A Knowledge Café was held on the terrace of the
Merian Hotel in Basel on 25 April 2007 to discuss these questions through peer-to-peer conversations
between managers and practitioners. The
Knowledge Café lasted ca. 2.5 hours and involved 31 participants.
The six facilitators at the Café were Richard Zbinden (CEO, Software for Corporate Leaders), Barry Hardy (Founder, InnovationWell), Douglas Weidner (President, International Knowledge Management Institute), Chris Pallaris (ETH, Zurich), Pavel Kraus (President, SKMF) and Beat Knechtli (CKO, PwC)
(continued in extension of blog post below)
The following Ingredients for Leadership and
Knowledge were discussed:
1. Transparency and Trust
Trust was accepted
as a key ingredient for organisations to evolve beyond the industrial type of organisation
by enabling the knowledge driven organisation. All participants in our discussions agreed on the statement “transparency
is needed for creating trust”. But what
kind of transparency in leadership activities do we need? A one hundred percent
Transparency seems to be impractical; in some cases it may not be needed and in
a certain context it may even be prohibited or dangerous.
Leaders have to deal
with the dilemma of protecting information vs. sharing information (e.g.
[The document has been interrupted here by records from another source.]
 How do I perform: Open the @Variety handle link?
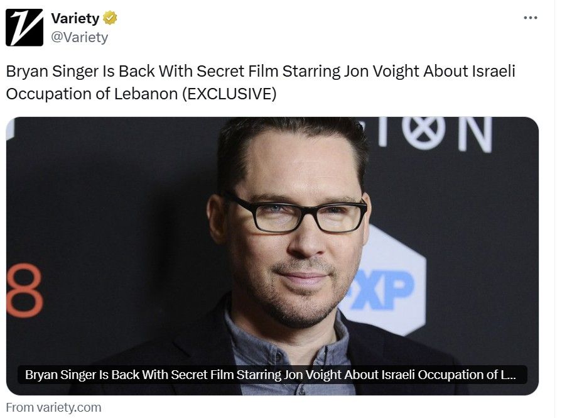(x=79, y=37)
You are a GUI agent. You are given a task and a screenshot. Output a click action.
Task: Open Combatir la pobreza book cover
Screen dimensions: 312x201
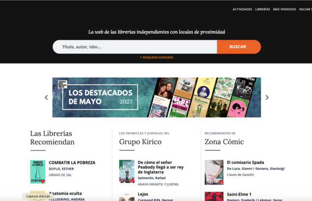37,171
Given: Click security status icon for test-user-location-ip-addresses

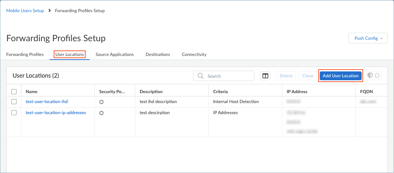Looking at the screenshot, I should point(101,113).
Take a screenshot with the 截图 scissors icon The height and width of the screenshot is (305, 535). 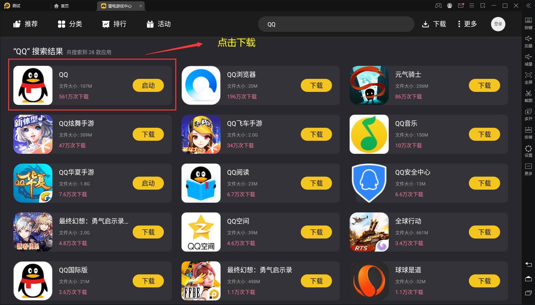click(x=528, y=96)
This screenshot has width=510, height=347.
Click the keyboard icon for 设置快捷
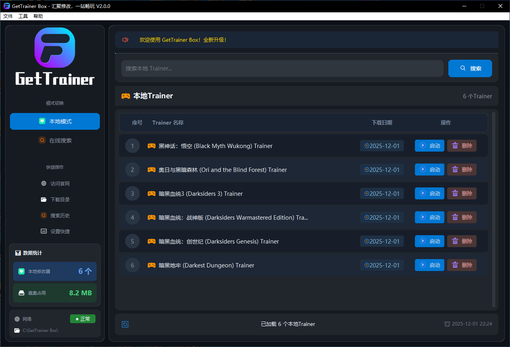pyautogui.click(x=44, y=232)
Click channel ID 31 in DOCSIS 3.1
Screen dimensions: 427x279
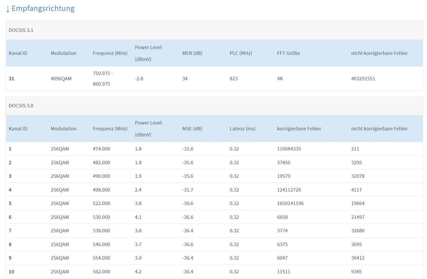[x=12, y=79]
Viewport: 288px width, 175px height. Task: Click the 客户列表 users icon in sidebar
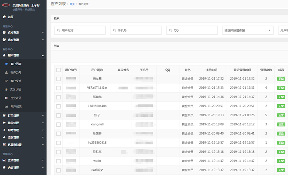(x=7, y=64)
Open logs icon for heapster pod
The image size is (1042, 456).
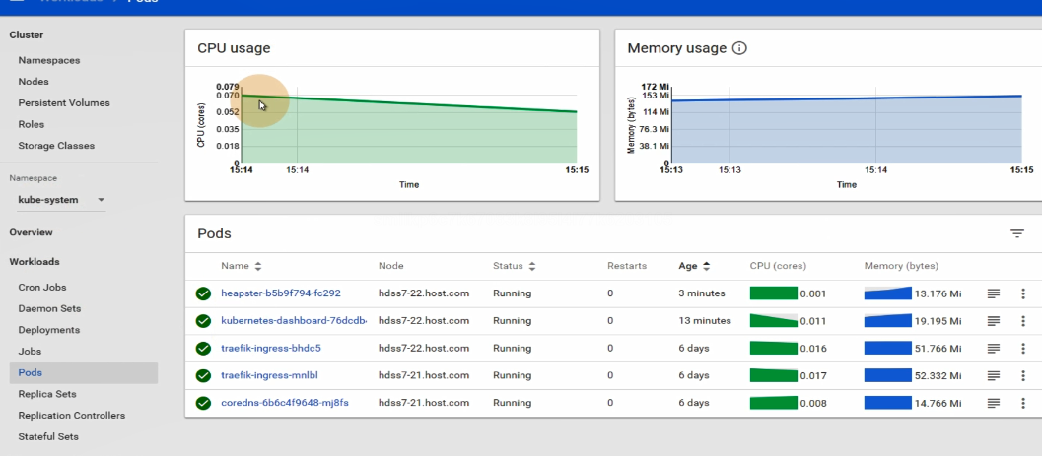pyautogui.click(x=994, y=293)
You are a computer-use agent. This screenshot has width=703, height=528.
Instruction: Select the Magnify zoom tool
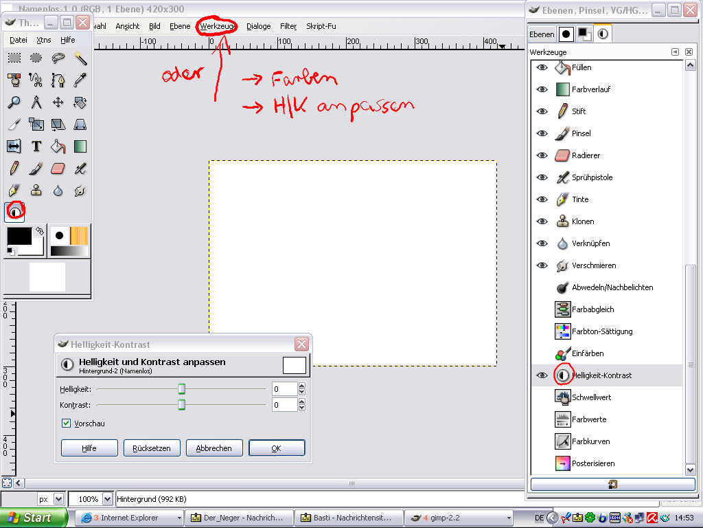click(14, 102)
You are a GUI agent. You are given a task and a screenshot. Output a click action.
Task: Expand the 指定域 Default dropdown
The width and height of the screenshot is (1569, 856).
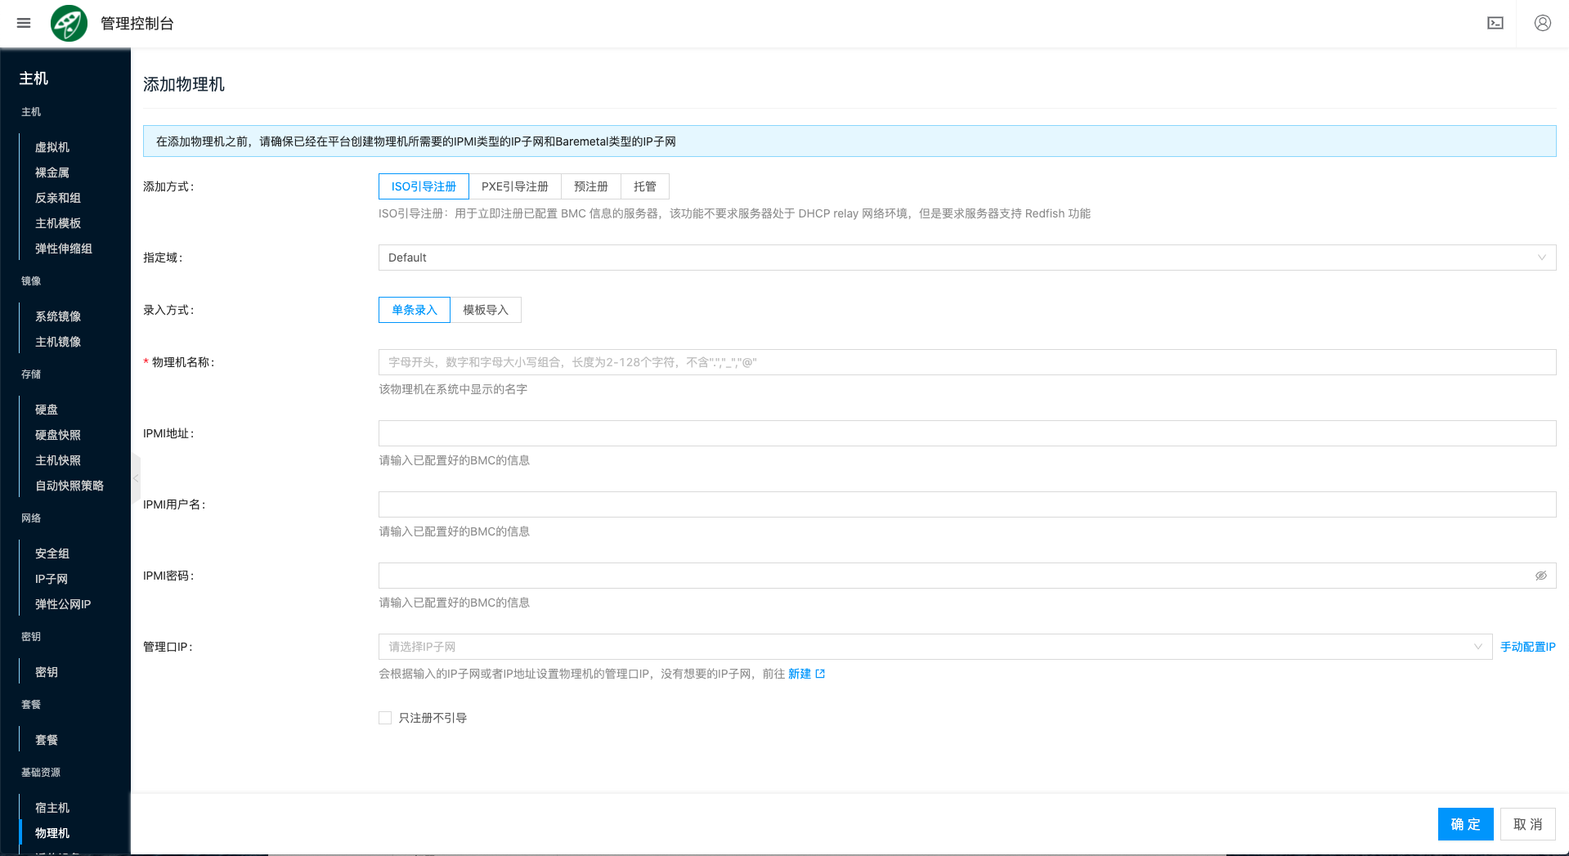point(966,258)
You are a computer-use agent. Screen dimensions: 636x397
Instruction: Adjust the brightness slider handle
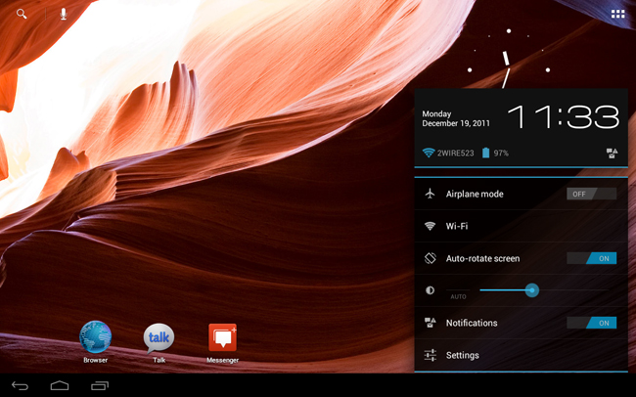[531, 290]
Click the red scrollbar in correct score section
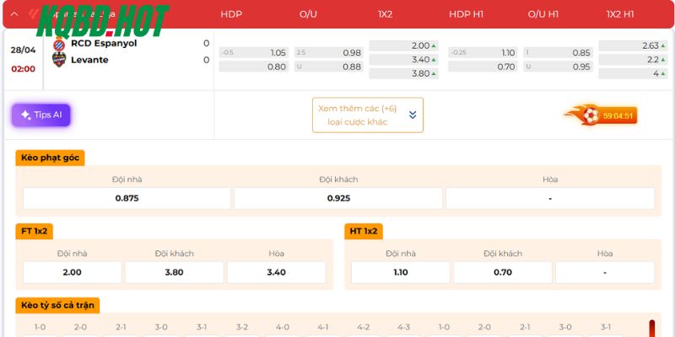Viewport: 675px width, 337px height. (x=651, y=329)
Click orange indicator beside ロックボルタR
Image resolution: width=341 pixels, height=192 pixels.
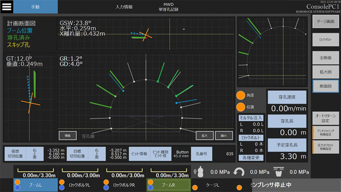(106, 182)
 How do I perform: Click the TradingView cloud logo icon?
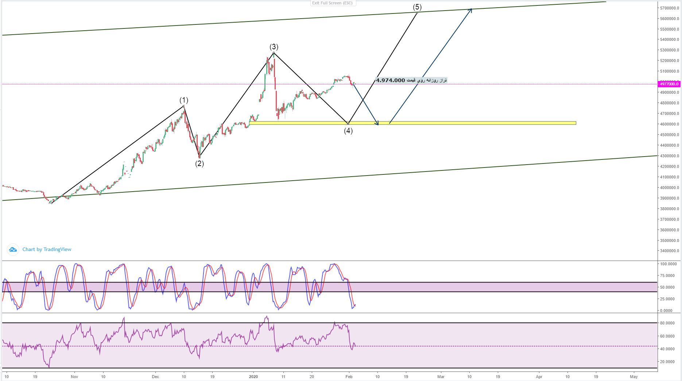coord(13,250)
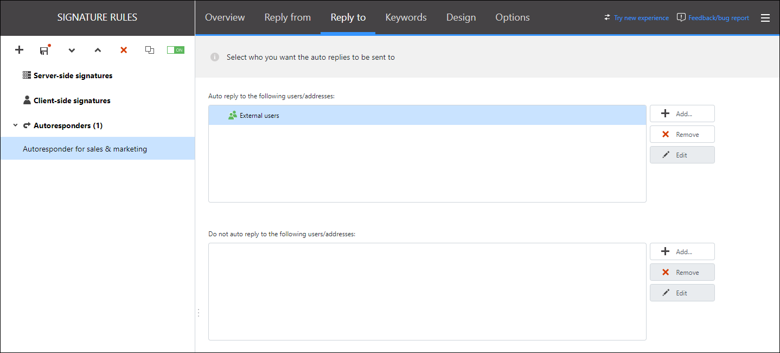Open Feedback/bug report

tap(718, 17)
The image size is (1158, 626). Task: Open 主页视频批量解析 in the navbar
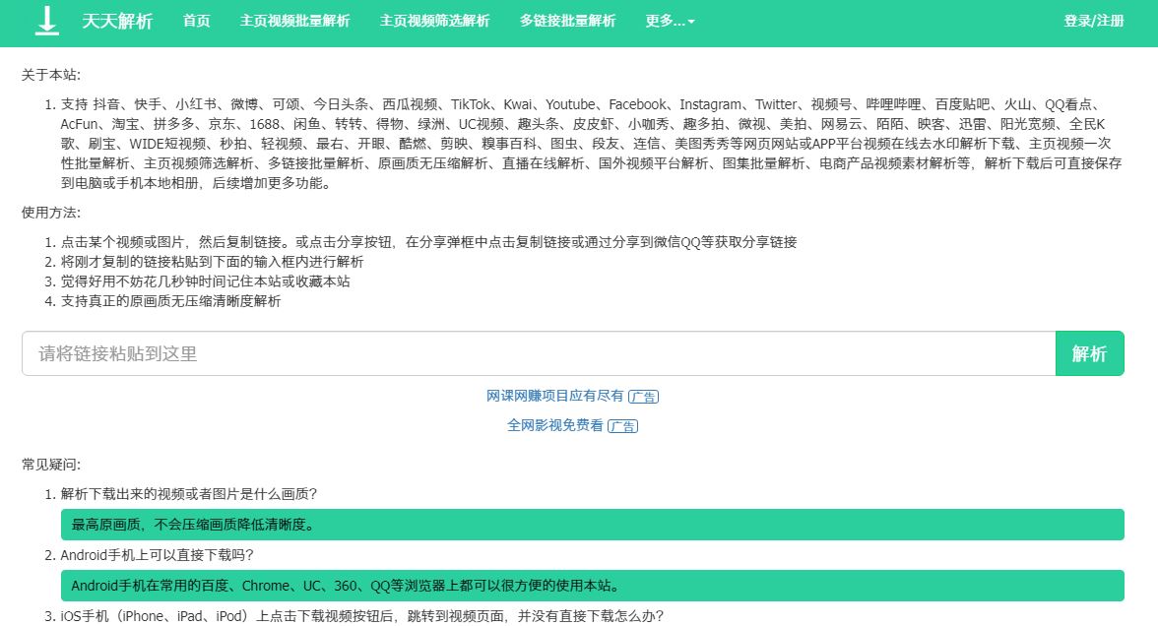294,21
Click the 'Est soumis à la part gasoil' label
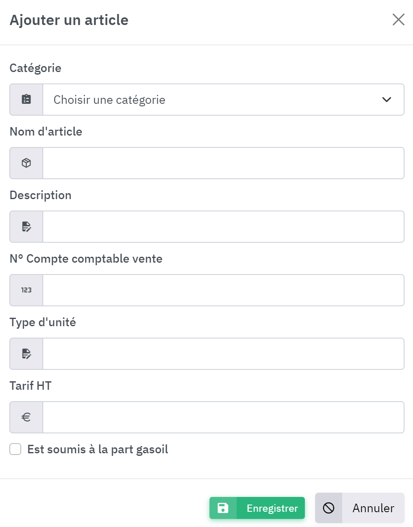This screenshot has width=413, height=527. pos(98,449)
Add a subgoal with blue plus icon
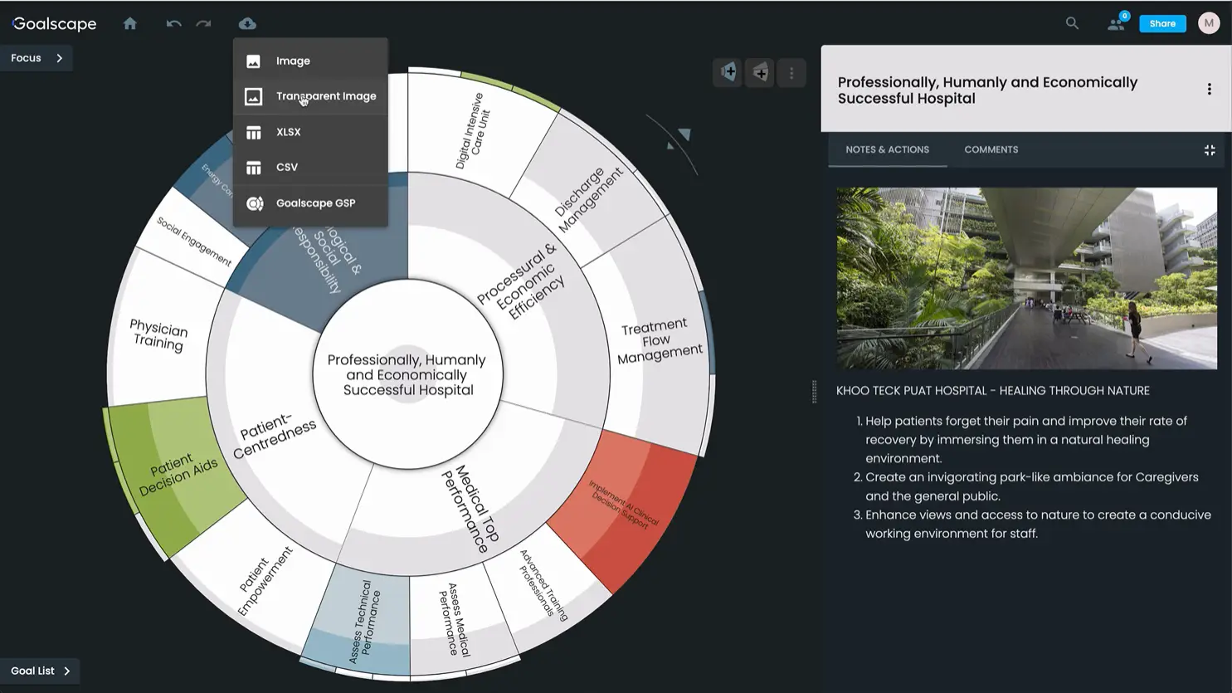Viewport: 1232px width, 693px height. tap(728, 73)
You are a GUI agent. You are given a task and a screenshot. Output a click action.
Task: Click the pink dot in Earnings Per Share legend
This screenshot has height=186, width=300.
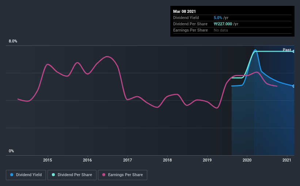point(104,175)
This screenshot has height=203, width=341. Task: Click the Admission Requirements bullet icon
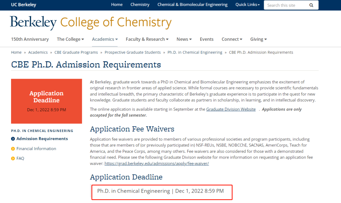(13, 139)
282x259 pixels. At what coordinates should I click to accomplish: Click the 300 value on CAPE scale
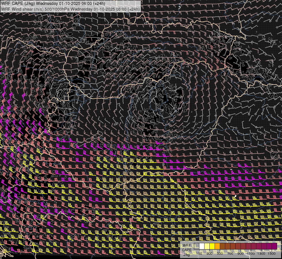click(209, 254)
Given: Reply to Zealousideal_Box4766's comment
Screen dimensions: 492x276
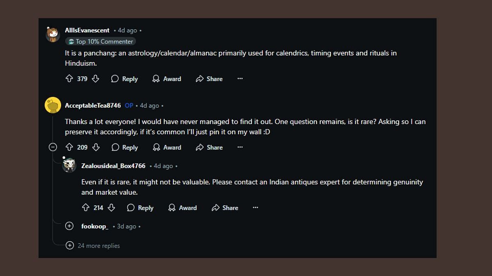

minutes of a board meeting cannot be shared internally or globally due to rules
and regulations as well as impacts on financial markets). The concept of transparent transparency was defined
as meaning a well defined context while knowing what is transparent within this
context. Having access to everything
(full transparency) does not guarantee creating trust for all. It is more about
the intelligent distribution of information. It seems that other attributes are needed (e.g. integrity, consistency,
coherence, behaviour). Incoherence between available information and behaviour
can destroy trust very fast.
2. Innovation
Creating an environment supportive of
imaginative thinking and reflection on problems, causes and future solutions is
a strong requirement for innovation to flourish. Smaller and medium size enterprises (SMEs)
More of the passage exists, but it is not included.